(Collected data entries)
※ ※ ※
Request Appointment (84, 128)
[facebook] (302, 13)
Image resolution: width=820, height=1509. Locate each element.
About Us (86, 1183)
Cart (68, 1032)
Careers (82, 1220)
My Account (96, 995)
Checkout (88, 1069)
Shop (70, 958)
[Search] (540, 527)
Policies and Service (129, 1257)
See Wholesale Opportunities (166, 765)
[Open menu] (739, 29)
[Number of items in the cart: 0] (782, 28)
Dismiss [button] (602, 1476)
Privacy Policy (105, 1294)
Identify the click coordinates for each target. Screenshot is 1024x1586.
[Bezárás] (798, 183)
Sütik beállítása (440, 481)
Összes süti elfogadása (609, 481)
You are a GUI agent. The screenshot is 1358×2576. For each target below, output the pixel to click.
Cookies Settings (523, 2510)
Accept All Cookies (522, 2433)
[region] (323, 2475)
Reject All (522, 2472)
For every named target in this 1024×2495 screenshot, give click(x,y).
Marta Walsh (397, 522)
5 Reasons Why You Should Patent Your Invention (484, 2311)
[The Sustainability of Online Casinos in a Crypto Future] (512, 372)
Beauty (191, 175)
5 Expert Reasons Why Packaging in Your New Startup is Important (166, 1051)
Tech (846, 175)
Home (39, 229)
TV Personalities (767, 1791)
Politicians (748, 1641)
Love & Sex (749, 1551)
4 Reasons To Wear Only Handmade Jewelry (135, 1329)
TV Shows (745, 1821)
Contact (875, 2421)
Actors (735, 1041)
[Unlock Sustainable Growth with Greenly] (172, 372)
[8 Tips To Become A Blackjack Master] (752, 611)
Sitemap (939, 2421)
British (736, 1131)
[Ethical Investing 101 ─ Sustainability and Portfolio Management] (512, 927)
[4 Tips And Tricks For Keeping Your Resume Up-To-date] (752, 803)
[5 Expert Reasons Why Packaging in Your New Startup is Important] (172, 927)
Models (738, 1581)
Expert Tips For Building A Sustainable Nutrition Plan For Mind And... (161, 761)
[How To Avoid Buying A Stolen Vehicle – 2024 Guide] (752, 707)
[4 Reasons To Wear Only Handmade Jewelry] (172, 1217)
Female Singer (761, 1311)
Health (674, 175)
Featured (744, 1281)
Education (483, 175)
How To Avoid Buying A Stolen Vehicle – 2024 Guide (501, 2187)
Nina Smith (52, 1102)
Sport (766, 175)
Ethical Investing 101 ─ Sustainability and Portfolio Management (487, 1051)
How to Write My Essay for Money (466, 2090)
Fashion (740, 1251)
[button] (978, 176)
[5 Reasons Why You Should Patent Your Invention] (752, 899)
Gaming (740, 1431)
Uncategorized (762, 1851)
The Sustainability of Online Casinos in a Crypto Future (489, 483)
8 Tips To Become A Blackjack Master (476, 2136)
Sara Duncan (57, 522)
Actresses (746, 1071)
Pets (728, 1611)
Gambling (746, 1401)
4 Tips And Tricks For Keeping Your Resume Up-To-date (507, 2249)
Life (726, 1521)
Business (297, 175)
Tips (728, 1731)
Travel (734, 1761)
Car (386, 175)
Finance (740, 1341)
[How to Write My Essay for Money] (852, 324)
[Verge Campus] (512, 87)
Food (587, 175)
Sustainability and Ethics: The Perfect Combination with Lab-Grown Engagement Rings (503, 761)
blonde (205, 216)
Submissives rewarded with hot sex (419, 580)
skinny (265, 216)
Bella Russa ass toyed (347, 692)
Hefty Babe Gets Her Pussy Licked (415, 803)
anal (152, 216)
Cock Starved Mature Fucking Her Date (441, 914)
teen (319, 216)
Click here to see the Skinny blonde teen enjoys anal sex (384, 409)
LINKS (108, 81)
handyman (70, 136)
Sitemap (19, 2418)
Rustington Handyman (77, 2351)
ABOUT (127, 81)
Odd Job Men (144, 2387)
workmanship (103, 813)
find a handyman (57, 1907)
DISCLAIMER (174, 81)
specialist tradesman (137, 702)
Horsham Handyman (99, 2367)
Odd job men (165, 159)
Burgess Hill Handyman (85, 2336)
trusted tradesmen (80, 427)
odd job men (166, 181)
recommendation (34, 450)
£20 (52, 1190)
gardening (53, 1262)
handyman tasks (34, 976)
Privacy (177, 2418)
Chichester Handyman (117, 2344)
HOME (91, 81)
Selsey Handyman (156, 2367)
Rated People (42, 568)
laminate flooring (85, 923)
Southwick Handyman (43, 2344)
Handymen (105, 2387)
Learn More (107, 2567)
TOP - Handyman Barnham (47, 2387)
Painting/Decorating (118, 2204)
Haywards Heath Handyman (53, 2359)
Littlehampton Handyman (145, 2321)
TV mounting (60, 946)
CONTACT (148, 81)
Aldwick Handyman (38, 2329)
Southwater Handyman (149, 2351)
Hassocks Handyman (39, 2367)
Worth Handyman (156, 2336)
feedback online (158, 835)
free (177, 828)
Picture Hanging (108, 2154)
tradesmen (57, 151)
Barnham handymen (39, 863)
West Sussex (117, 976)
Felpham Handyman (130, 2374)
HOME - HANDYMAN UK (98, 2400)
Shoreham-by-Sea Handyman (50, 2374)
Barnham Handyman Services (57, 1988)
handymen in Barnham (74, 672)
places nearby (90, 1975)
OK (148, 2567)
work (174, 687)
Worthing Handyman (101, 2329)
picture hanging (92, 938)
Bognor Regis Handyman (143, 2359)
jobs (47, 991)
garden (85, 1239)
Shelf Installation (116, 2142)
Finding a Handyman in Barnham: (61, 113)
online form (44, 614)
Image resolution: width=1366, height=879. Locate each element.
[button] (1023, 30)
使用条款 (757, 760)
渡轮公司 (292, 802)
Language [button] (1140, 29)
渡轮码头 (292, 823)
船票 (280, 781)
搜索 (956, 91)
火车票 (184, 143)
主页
※ ※ ※
▶ [Task prompt]
Answer with the number alone: how many lines in the records include the word "Master"?

▶ [Exercise response]
2